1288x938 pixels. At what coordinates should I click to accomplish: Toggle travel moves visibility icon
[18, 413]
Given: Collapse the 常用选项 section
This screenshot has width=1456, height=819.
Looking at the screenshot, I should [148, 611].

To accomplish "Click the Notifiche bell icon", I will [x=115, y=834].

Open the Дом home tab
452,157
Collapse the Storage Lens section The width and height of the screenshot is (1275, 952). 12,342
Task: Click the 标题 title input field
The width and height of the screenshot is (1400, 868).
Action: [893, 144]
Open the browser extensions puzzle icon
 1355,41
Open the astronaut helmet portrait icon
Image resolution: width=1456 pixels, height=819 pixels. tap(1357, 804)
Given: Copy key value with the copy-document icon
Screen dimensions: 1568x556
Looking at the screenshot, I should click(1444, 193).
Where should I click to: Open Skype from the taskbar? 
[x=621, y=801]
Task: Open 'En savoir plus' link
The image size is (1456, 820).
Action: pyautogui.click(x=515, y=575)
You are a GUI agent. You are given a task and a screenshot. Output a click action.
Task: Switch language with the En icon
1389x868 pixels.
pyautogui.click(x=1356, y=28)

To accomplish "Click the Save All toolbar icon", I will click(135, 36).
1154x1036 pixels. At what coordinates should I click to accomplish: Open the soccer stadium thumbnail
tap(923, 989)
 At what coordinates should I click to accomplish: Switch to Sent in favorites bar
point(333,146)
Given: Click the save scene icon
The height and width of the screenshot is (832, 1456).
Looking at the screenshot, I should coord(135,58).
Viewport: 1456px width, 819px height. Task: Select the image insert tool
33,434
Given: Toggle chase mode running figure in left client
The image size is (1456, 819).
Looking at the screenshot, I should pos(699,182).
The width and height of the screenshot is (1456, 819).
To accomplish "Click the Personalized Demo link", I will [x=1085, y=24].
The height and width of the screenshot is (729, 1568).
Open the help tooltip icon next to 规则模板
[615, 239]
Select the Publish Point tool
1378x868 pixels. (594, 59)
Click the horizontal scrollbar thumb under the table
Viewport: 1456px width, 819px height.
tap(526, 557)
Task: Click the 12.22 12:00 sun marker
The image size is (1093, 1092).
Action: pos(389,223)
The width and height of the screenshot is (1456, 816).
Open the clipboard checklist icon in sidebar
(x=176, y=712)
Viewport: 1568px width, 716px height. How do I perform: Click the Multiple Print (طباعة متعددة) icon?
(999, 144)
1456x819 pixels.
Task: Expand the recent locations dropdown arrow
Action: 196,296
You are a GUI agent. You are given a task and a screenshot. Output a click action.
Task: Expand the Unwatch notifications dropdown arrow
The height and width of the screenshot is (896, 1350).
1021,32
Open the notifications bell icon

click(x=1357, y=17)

══════════

▶ **TASK REQUIREMENTS**:
Number only, please: work out how many lines of the listing hold "with".

▶ **TASK OUTPUT**:
2